Figure 6.

Testable parameters of a piecewise continuous spring. (A) The most common form of a spring is given by a Hookean spring equation F = −k_spring (L_spring − L_rest), in which k is the spring constant, and L_rest is the spring rest length. Simulations of a linear spring fail to account for behavior of the spindle and the pericentric chromatin upon experimental depletion of pericentric cohesin or condensin (see Table 1). (B) A nonlinear spring with a threshold length (L_threshold) recapitulates increase in spindle length and fluctuations, asymmetric chromatin stretching, and kinetochore declustering. The threshold represents the length/force at which a compact loop transitions to a stretched loop. Cohesin and condensin increase the threshold of the chromatin loops maintaining compaction (equilibrium arrows shifted toward loops). Perturbation of the chromatin spring through depletion of pericentric cohesin or condensin decreases the length/force the loops can resist, causing the loops to stretch freely (equal amounts of compact and stretched loops; Fig. 2, A and C).
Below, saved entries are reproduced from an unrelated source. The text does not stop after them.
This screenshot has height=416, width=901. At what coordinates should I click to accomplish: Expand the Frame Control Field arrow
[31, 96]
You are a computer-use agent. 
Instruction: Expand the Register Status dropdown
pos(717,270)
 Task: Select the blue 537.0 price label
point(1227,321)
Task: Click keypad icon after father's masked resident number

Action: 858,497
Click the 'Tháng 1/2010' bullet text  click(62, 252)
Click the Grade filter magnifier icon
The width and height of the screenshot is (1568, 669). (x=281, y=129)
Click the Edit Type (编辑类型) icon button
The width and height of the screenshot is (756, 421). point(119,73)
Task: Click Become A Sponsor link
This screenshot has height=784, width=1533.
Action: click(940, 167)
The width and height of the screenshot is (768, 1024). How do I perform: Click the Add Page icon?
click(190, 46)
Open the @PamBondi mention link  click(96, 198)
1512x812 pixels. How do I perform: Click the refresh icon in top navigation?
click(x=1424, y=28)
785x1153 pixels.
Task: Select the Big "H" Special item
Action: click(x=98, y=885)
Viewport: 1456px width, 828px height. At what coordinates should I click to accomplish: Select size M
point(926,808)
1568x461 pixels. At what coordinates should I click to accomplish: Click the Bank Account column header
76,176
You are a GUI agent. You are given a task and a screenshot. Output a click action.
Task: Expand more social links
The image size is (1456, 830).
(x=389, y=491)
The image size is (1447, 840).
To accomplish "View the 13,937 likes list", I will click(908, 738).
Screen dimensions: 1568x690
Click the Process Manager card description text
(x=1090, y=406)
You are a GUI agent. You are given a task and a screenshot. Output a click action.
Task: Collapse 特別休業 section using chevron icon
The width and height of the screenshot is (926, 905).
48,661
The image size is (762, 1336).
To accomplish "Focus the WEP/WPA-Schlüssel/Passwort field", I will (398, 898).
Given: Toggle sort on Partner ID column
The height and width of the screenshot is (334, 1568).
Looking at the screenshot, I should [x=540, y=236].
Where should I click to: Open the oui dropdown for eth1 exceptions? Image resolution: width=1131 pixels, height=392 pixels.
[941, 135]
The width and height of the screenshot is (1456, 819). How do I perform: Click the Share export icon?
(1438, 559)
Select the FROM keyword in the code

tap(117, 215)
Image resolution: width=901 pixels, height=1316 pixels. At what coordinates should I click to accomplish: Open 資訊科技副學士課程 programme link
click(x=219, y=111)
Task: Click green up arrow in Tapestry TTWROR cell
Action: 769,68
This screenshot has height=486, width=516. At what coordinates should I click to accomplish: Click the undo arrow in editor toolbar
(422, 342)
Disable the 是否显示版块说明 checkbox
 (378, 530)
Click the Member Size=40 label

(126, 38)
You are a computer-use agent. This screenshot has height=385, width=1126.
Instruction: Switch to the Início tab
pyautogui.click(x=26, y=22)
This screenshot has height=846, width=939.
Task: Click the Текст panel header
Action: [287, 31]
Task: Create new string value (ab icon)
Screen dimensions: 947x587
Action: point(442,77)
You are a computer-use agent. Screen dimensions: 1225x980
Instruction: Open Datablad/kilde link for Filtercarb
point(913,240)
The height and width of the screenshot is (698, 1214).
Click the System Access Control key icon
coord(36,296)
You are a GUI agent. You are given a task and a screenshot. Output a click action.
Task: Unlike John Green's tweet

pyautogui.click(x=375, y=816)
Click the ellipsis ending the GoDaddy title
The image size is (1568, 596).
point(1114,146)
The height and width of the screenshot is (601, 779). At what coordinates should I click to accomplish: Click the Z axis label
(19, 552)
The L_threshold variable is an alternative way to modulate the native linear spring constant (k) and rest length (L_rest). (C) Experimentally observed stretching of two chromosomes could be simulated through the addition of a cross-linking spring between neighboring chromosomes (k_cross-link; Fig. 5). Cross-linked chromatin springs can distribute tension, thereby increasing the ability of a single chromatin spring to resist reaching L_threshold or extreme stretching (equilibrium arrows shifted toward the looped state). Simulation and experimental data suggest condensin and cohesin modulate L_threshold and k_cross-link, respectively.